Friday, March 13, 2015

MOVIE MADNESS: Howl's Moving Castle

We have another great guest here today, Juli from A Universe in Words!  Read on, and then share your thoughts in the comment section below.


Hello everyone! My name is Juli and I usually write over at A Universe in Words. I am currently in my final year as an English Student and will be moving up to Scotland for a Masters in August! My favourite genres are Fantasy and Classics (does that count as a genre?). I am really excited to write this post for Book Bloggers International on book adaptations.

Before I started writing this post I asked around a bit. Because I study English Lit I'm surrounded by book fanatics every day, each of which has a very strong opinion about everything related to books. (Let's not even get into the paperback/Kindle debate!) I asked them what they thought was important about a book adaptation and out of all the answers two things kept coming back.
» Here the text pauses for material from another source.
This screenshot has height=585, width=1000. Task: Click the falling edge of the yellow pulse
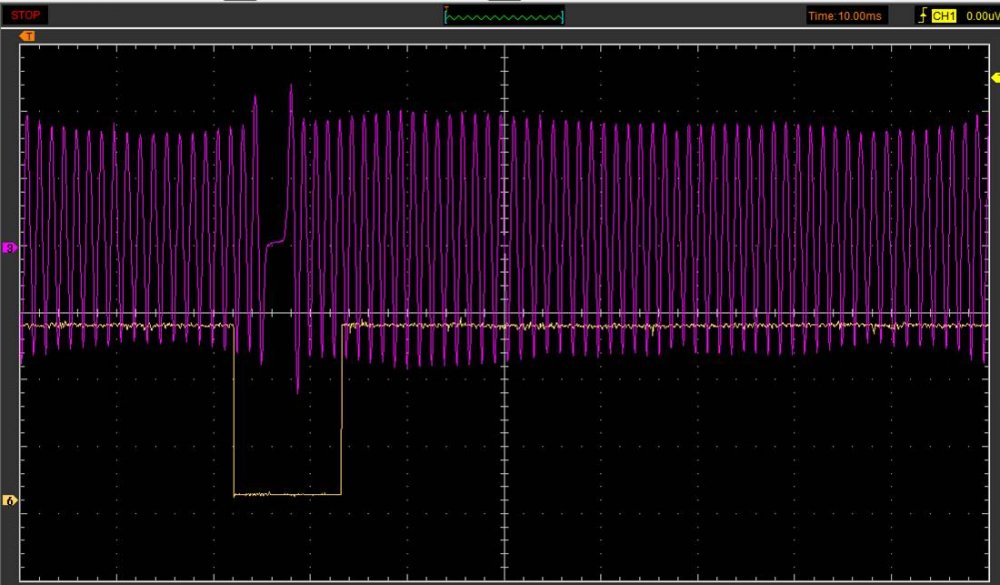[x=234, y=410]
A film had to stay true to the book, but also add something to it. In itself this struck me as a complete paradox that only book lovers could come up with! But then I thought about one of my own favourite adaptations and I understood what they meant. I am talking about Studio Ghibli's Howl's Moving Castle (2004), based on Diane Wynne Jones' novel of the same name.

I first got to know the novel through the film (shame on me, I know). I had been a fan of Studio Ghibli and its main director, Hayao Miyazaki, ever since watching Spirited Away (2001). I had heard from many people that Howl's Moving Castle was a great film and decided to give it a shot. 119 minutes later I was utterly in love with the story and desperate for more of it. I watched it in Japanese, I watched it in English and I told everyone about it. Maybe you can imagine my shock when someone told me there was a book. Initially I was hesitant to read the book, much in the way that most people are afraid to watch films based on their favourite books. Upon reading Jones’ book I realized Miyazaki changed quite a few aspects of the novel and, surprise surprise, I love all of them.

One of the key changes made by Miyazaki was move the reality of war to the forefront of the film. In the novel the war feels very far away, taking a backseat to Howl's conflict with the Witch of the Waste. Studio Ghibli on the other hand, has always had a very strong anti-war message, starting with the stunning NausicaƤ of the Valley of the Wind in 1984. Although some may argue that such big themes shouldn't be forced upon narratives that can't support it, Miyazaki found a wonderful way to incorporate the threat of war into the story. Our main characters find themselves stuck in a city during a night of bombing and Howl is forced to constantly reconsider his stance against choosing a side. The film doesn't shy away from showing how war changes people, both physically, mentally and magically, and it adds a sense of realism to the whole. Because of this added intensity the film will surprise even the most seasoned Wynne Jones-readers.

Now, you may wonder how Miyazaki would be able to preserve the essence of Jones' novel if he changes such a major part of the story. What is very clever about the film adaptation of Howl's Moving Castle is that it never forgets about its main characters. No matter what happens outside, Miyazaki always looks to the inside and there he finds Sophie, Jones' amazing main character. It is not often that a teenager-turned-eighty-year old successfully becomes the main character of a children's novel. Her self-discovery is crucial to the charm and magic of the novel and the film never once forgets that. Rather than shifting the attention to include more magic or explore Howl's past more, the film follows Sophie through everything and, as the emotional core of the movie, never abandons her. Because of this the film has a lot of heart, something that was crucial to Jones' novel. Not perfectly following every page of the novel to a T is no problem, as long as a director knows and loves the story he is adapting.


  1. What a wonderful post! I love Howl's Moving Castle, both the book and film, and I love your analysis of the differences between the two.

  2. Howl's Moving Castle is one of my all-time favorite books! I finally got to watch the movie this last year and adored it!

    Random thought ... I checked my library yesterday for a copy of Howl's to re-read it and *GASP* they did not have a copy! I have to go back this week to request it (because I was in a hurry and forgot to before I left).